In January Mr. R.R. Whittington, trustee, and some of the patrons of Shiloh requested that the teacher assistant be allowed to continue even though the number of students is below the required average which was granted for at least one month. The teacher, Miss Mary Gladney resigned and Mrs. C.B. Morrow was appointed as teacher.
Even though she no longer was teaching at Shiloh, Rosalie continued to
exchange postcards with Miss Abbie.
Dear Rosalie,
Your letter rec’d and it did me so much good to hear from you dear
girls. So glad I am not forgotten. Think Andrew did well with his corn.
Glad you all are getting along so well with your studies. Hurrah for
William. Guess you have heard about my being up here with Bro. who has
been very low with pneumonia but glad to say he is some better the last
few days. He is in the hospital here at Ft. Moultrie. Poor soldiers they
sure have a hard time especially when sick. Have about 75 sick in
Hospital.
Love to all land write again.
Yours
lovingly
Abbie.
Andrew is Rosalie’s brother. The reference to “Bro.” is her brother Edward Holder Stokes who served in World War I. Edward evidently had poor health, likely from exposure to nerve gas during the war. It was reported in September of 1922 that he had returned to their home in Gaiter after an absence of several months of being “in the government hospital at Asheville and then in a similar institution in Arizona.” Edward died in 1926 at the age of 30.
For the upcoming 1918-1919 school year the school board agreed that, even though they may not have enough students, Shiloh could have two teachers as long as any “excess of their equitable appropriation of county funds” be paid by the people of the community. In the same report it said, “In regard to the colored school in their district, Moore’s Pond, it was agreed to use a lodge room for the school room for the coming term.” Evidently, they did not get the old Shiloh school house after the new one was built.
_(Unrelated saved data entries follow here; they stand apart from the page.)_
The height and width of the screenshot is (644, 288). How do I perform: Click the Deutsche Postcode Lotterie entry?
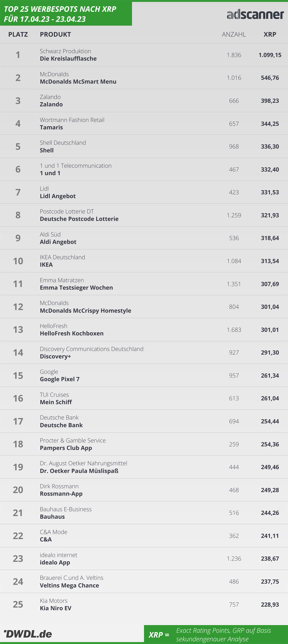coord(79,219)
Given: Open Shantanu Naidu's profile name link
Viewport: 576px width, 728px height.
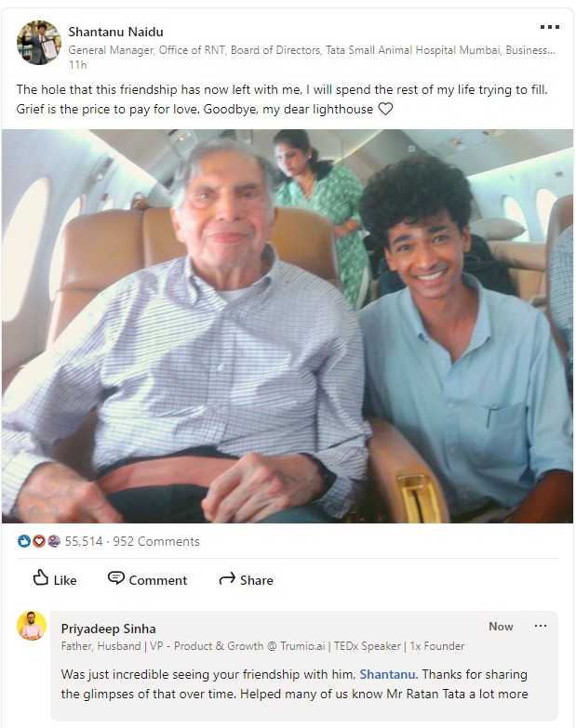Looking at the screenshot, I should (115, 32).
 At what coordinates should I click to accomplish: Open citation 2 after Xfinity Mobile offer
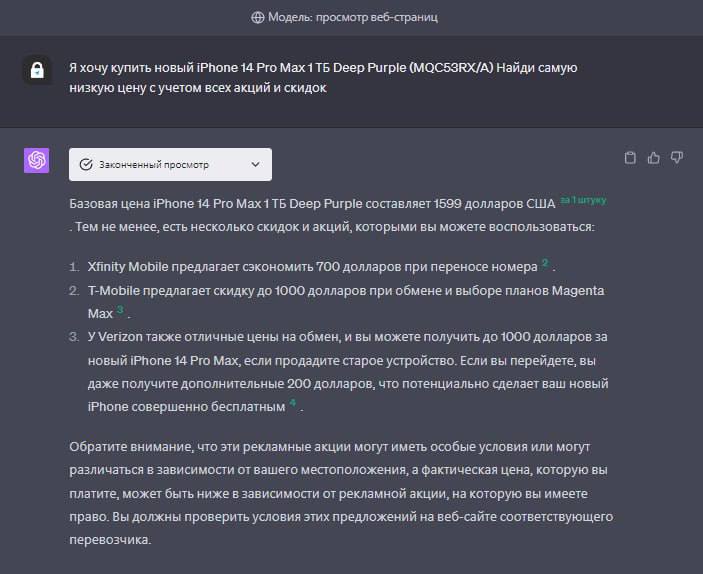click(545, 263)
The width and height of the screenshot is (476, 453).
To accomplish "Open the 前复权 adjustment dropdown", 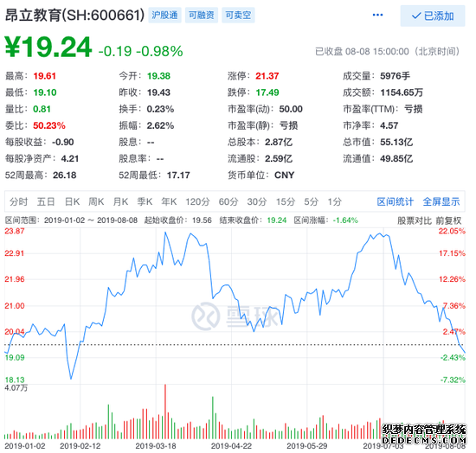I will pos(448,220).
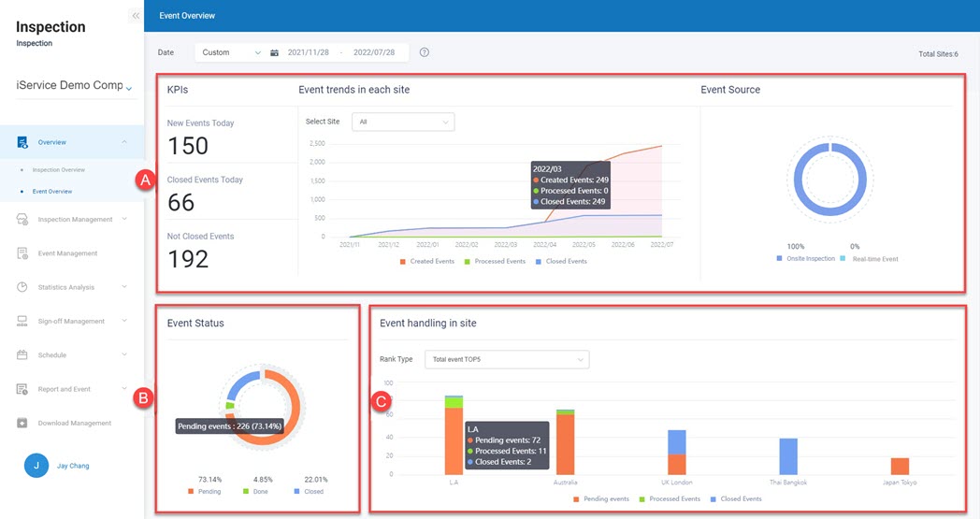Image resolution: width=980 pixels, height=519 pixels.
Task: Select Event Overview submenu item
Action: 51,192
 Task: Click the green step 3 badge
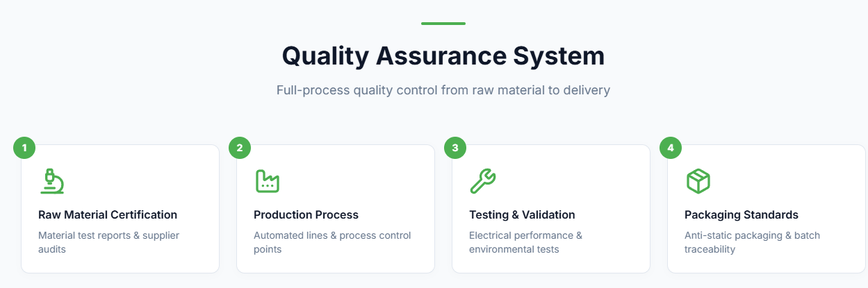click(x=455, y=148)
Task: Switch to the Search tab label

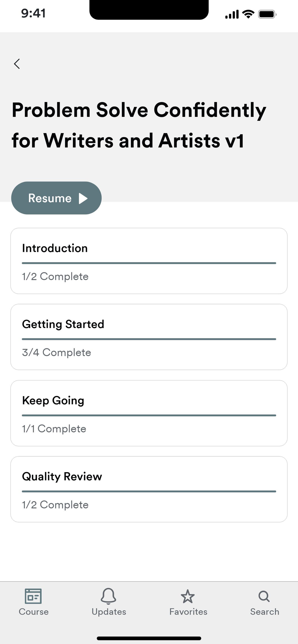Action: 264,612
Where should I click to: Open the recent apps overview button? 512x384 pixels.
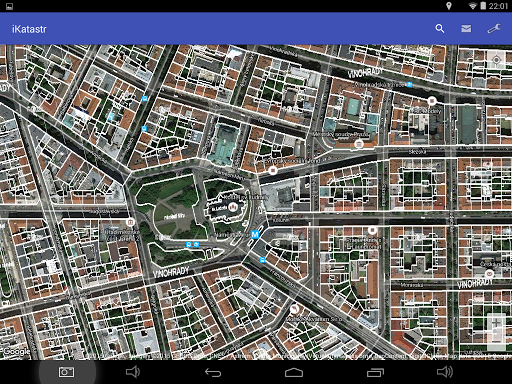tap(375, 372)
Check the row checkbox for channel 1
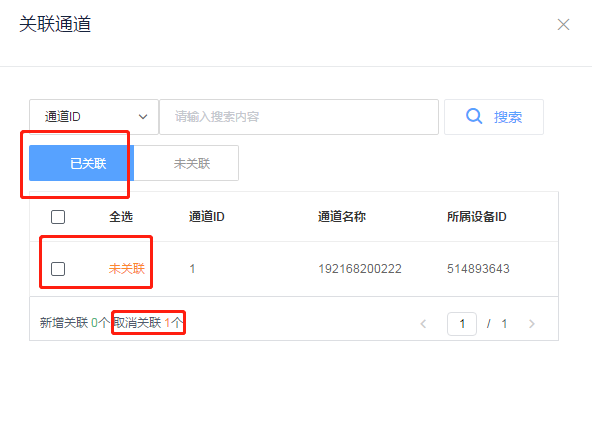This screenshot has width=592, height=431. [58, 269]
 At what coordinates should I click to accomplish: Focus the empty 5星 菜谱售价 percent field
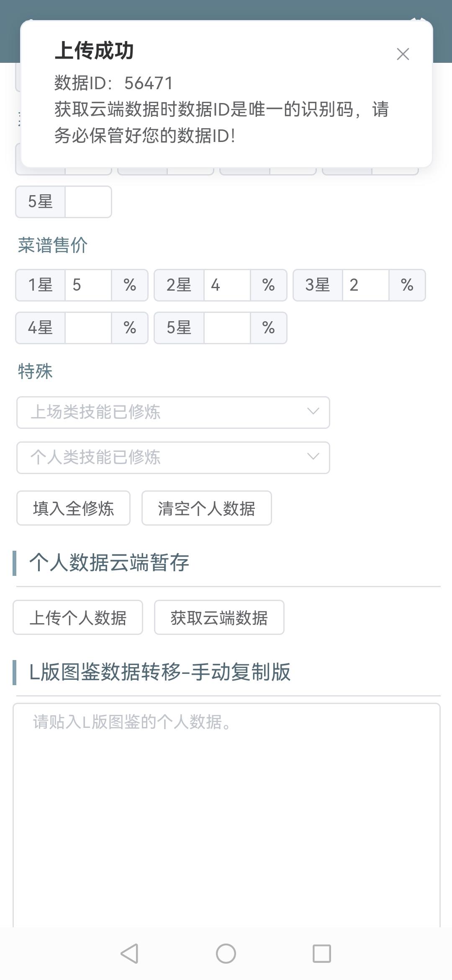227,328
On December 27th it was reported that the superintendent visited the Shiloh school in response to a request by a number of the patrons about the condition of the school being unsatisfactory. With there being a new schoolhouse, unsatisfactory likely meant the teacher(s) for “the board agreed to change teachers without prejudice against or criticism of the teachers and to send one teacher with a first-grade certificate to finish the term if a suitable one could be secured.”
Rosalie Anderson completed the eighth grade at Shiloh school at the end of the 1918-1919 term which would be the last of her schooling.